1. The purpose of section 26-6502 of the Code is "to suppress lotteries by making it an offense to maintain or carry on one, or to do any of the several acts entering into the conduct of such a business; and the statute was framed, doubtless, with a view to reach all persons who might carry on, or participate in carrying on, the forbidden enterprise." Walker v. State, 69 Ga. App. 375 (25 S.E.2d 587).

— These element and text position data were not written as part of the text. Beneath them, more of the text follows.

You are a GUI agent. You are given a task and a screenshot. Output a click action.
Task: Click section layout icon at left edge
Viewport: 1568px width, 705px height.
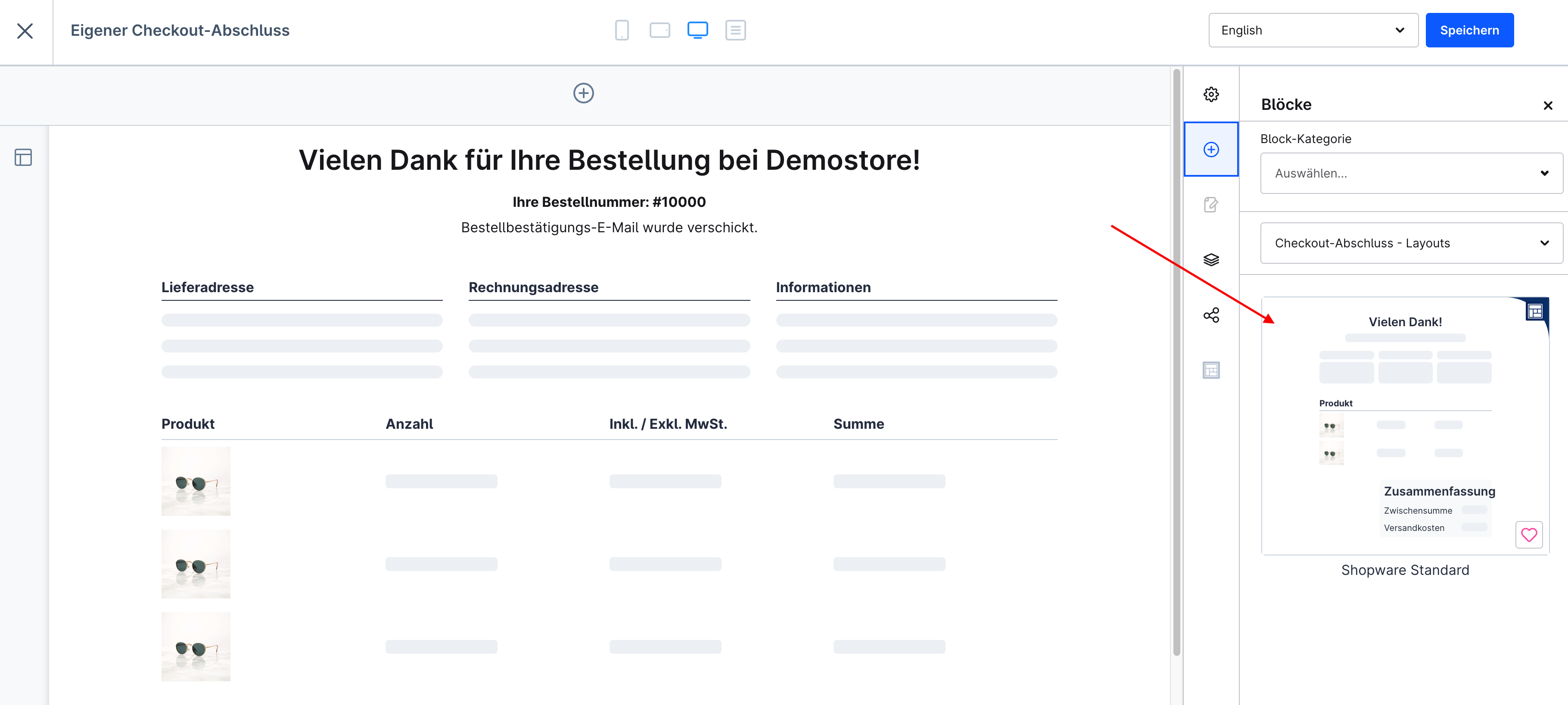click(x=23, y=158)
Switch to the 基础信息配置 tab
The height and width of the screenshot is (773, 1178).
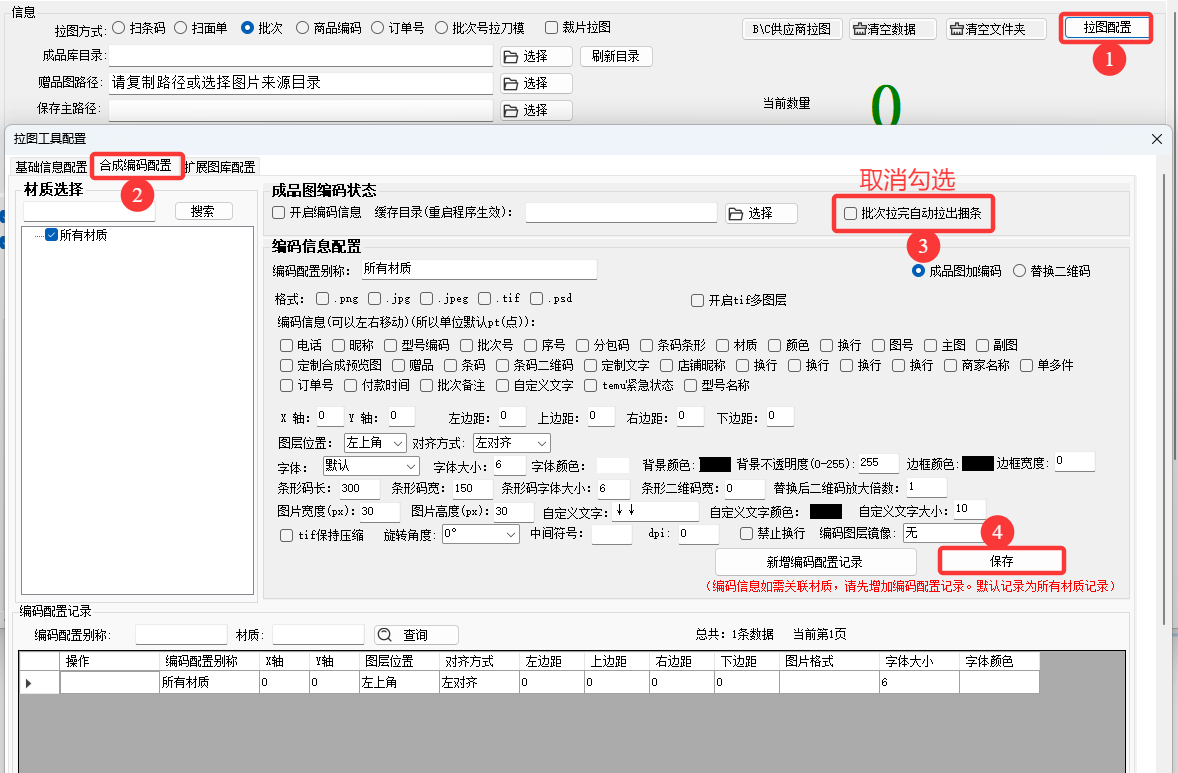click(x=50, y=167)
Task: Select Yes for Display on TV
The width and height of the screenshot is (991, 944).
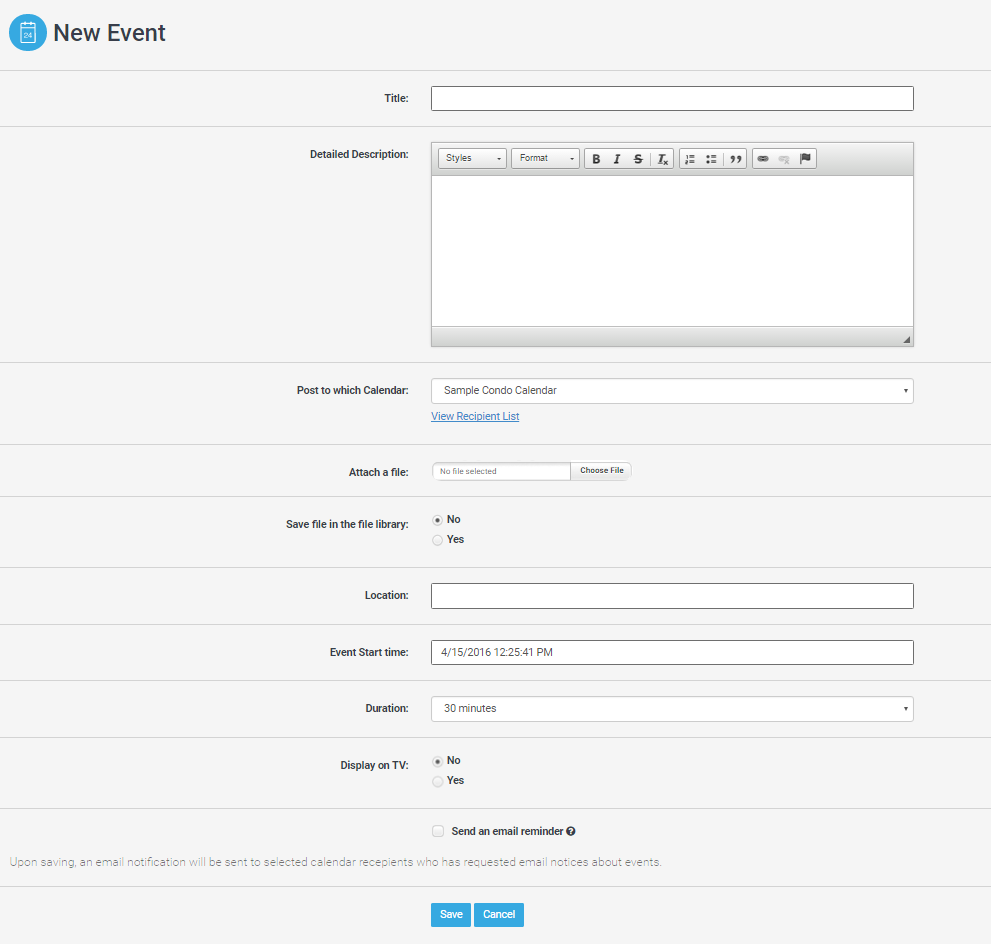Action: click(438, 781)
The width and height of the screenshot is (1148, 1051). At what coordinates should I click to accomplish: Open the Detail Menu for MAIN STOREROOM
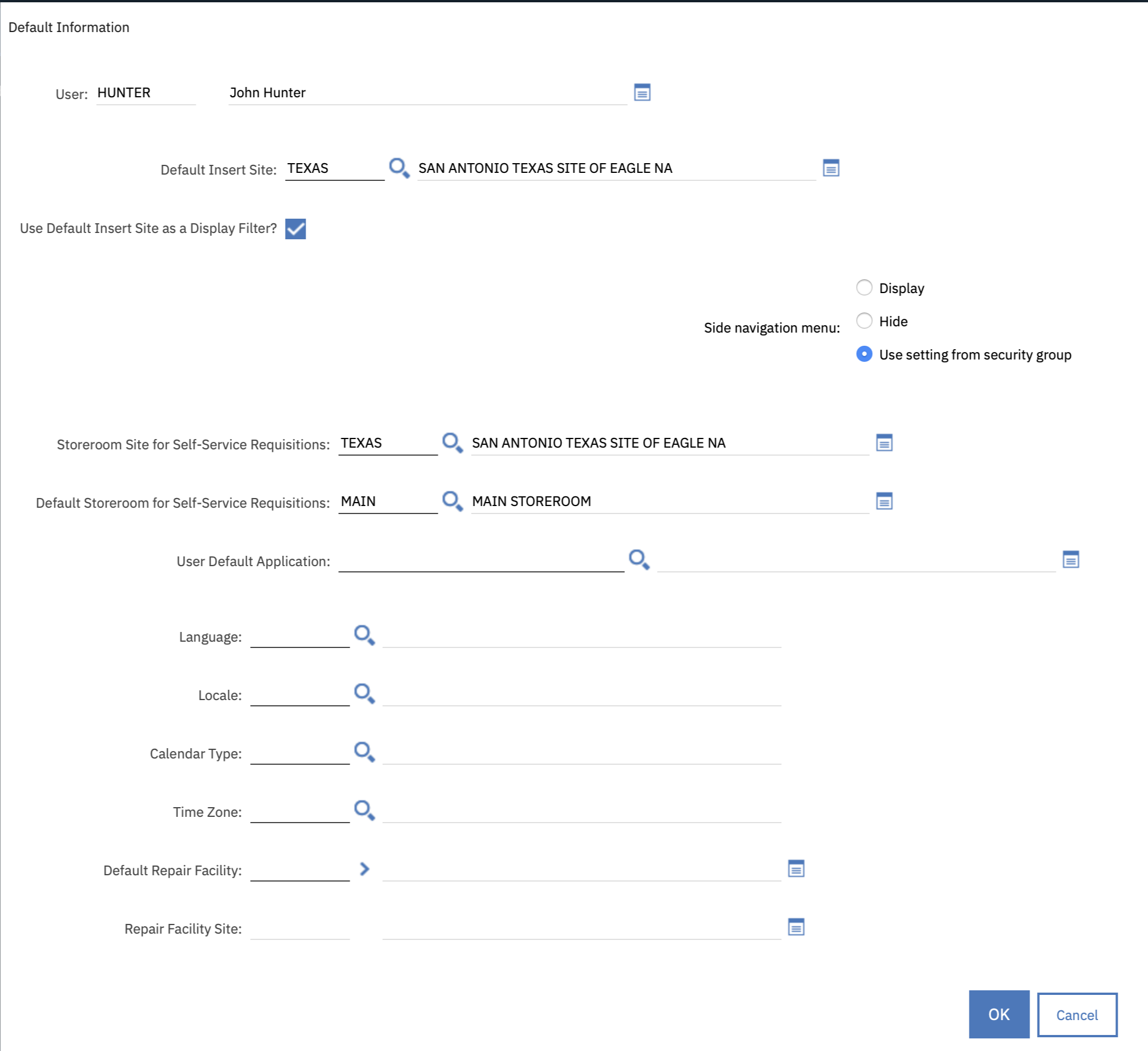[x=885, y=501]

2. The defendant was found guilty of participating in a lottery known as the number game. The jury were authorized to find that the defendant was standing in the doorway of his pressing club, and that when the officers approached him he ran into the pressing club; that the officers caught him standing by a coat which was hanging on a rack, and which he said was his; that the coat contained a letter addressed to the defendant and also an original lottery book; that lottery books belonging to the same writer were found in the defendant's pressing club on another occasion; that this lottery book was a part of the paraphernalia used in playing the lottery game described in the evidence, and that the defendant was using it in playing the lottery game.
3. All the other assignments of error in the certiorari have been decided adversely to the defendant in Mills v. State, 71 Ga. App. 353 (30 S.E.2d 824), and the judge of the superior did not err in overruling and denying the certiorari.
Judgment affirmed. Broyles, C. J., and Gardner, J.,concur.
DECIDED APRIL 17, 1945. REHEARING DENIED APRIL 28, 1945.